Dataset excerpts
────────────────
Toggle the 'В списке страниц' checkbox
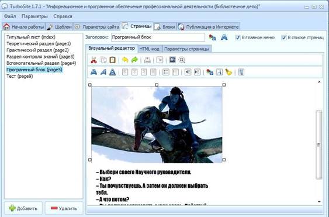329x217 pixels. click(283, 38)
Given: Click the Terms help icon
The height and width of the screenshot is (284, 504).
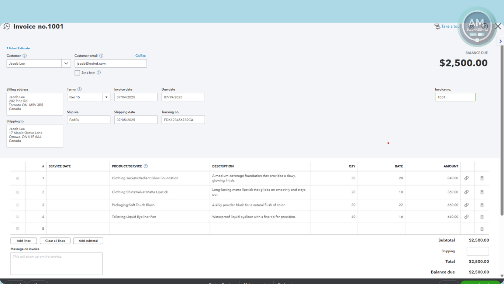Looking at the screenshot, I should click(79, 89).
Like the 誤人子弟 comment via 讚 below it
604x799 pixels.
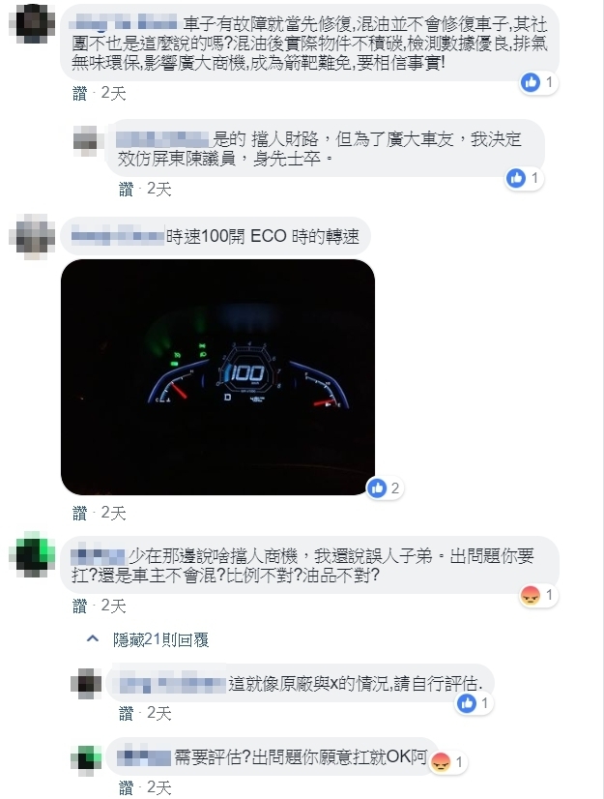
────────────────
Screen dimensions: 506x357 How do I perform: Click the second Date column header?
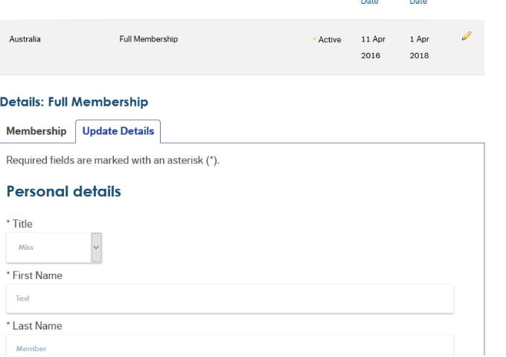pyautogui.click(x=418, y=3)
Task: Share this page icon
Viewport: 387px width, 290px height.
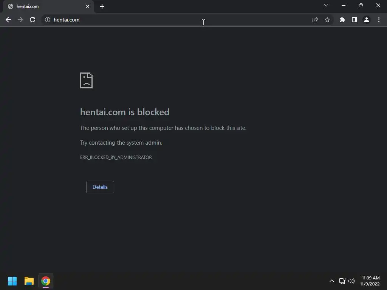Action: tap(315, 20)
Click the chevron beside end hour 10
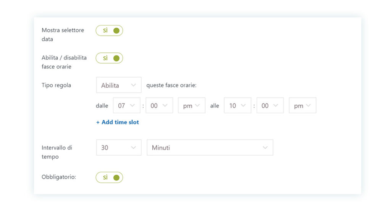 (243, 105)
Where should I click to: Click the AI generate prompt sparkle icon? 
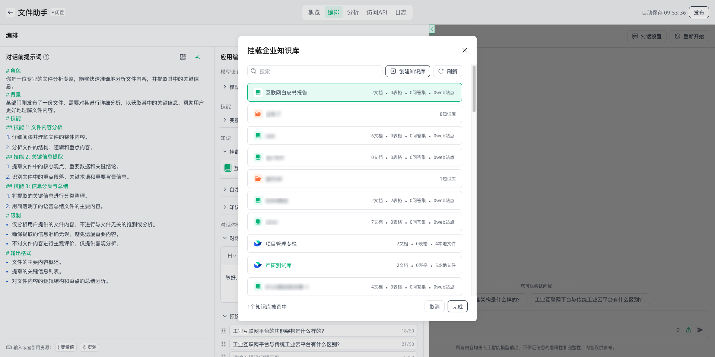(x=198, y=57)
────────────────
Nothing but the lines from the one with "The height and" to the one with "604x799 pixels." above, both included, should be transcribed, exactly and without pictures.

> RESULT OF THIS EXERCISE
The height and width of the screenshot is (284, 504).
Looking at the screenshot, I should click(79, 89).
Like the 誤人子弟 comment via 讚 below it
604x799 pixels.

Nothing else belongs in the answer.